(Stored records)
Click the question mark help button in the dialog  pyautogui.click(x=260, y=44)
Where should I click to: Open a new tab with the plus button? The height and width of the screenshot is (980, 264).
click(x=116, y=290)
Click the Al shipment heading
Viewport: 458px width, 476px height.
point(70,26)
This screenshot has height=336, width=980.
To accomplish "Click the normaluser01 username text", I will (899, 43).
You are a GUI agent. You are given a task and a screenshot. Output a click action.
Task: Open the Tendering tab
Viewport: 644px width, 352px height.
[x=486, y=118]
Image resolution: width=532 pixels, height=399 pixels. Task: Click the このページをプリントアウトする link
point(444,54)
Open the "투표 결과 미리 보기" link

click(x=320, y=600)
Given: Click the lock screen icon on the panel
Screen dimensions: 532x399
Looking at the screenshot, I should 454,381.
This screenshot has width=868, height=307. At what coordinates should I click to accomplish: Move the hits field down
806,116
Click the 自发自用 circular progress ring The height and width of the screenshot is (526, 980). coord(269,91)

--

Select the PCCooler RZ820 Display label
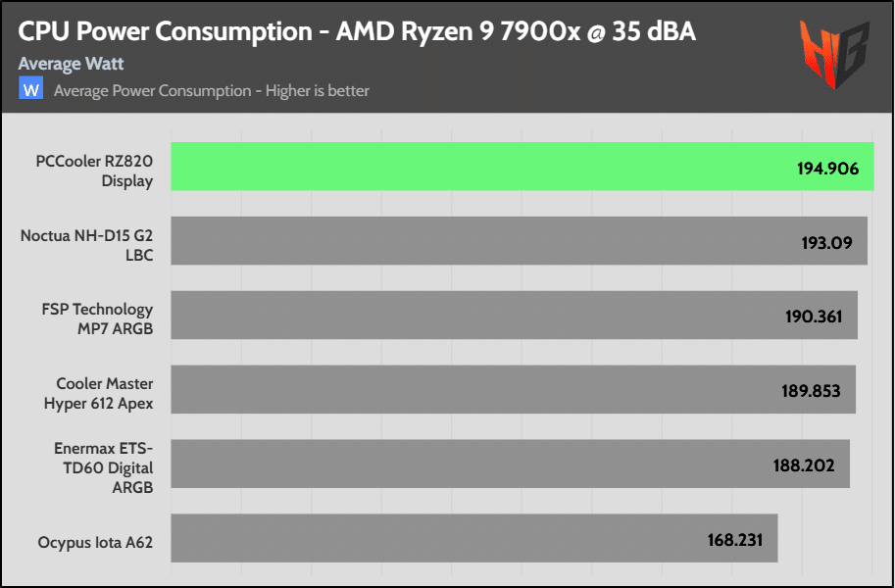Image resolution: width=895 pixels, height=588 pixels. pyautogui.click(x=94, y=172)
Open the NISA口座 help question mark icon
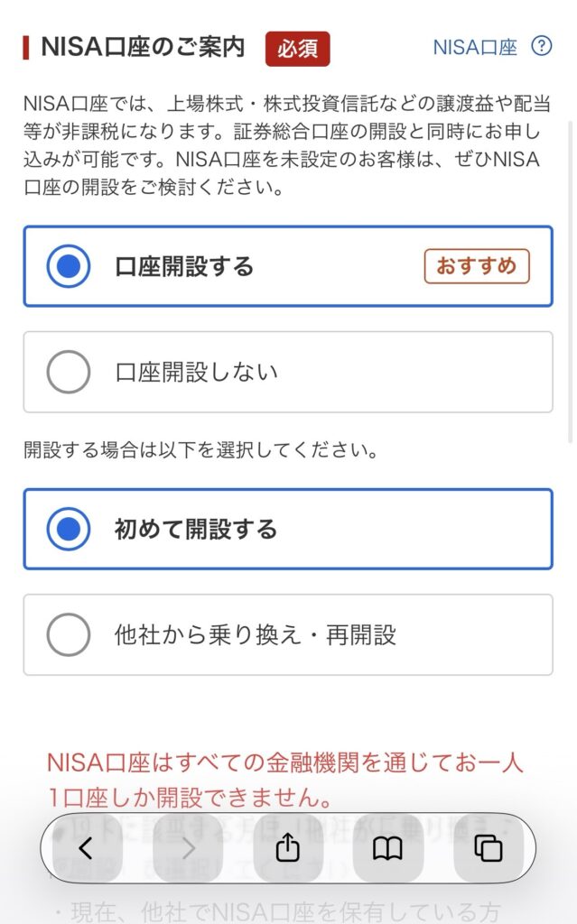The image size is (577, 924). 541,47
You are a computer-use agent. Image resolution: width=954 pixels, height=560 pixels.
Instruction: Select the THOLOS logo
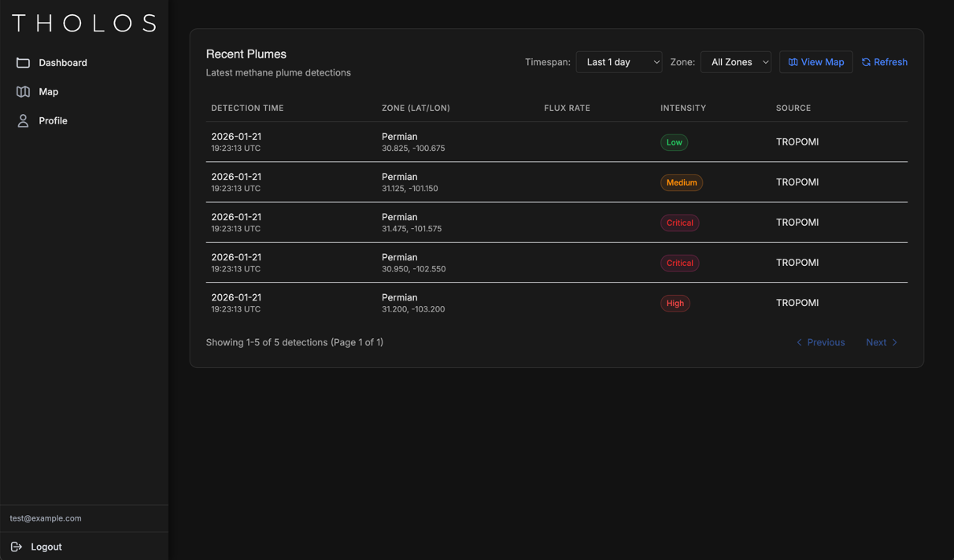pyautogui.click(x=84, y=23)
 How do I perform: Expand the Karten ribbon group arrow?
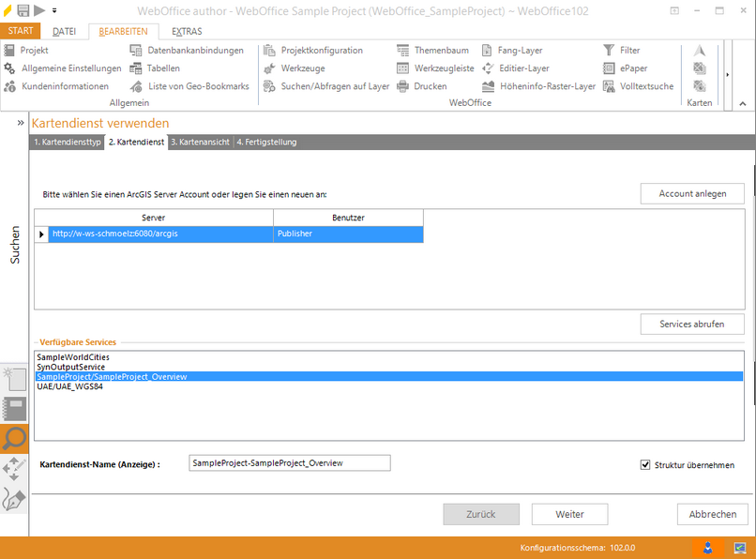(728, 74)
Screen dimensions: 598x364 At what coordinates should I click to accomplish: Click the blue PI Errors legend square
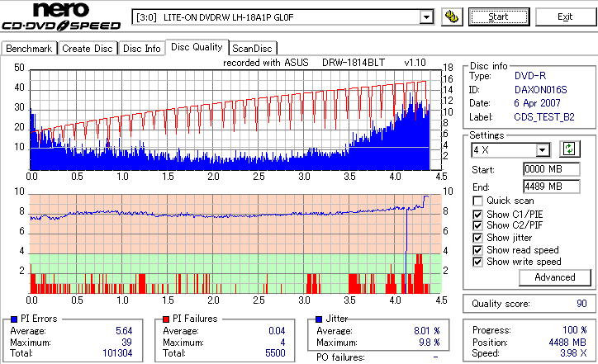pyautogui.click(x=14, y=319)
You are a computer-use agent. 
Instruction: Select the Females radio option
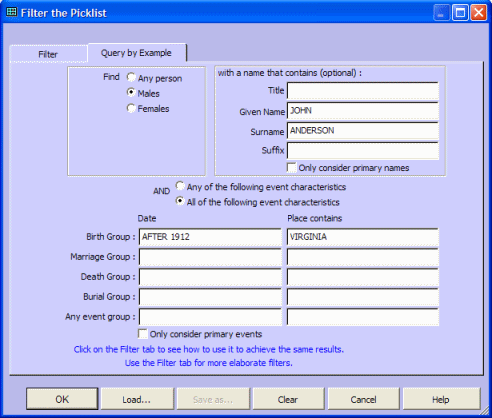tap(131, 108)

• _Exercise instructions_
Wherever the word "computer" appears in the data, return the whole line.

• _Response to the task_
You are a computer-use agent. Image resolution: width=954 pixels, height=560 pixels.
You are a computer-use agent. 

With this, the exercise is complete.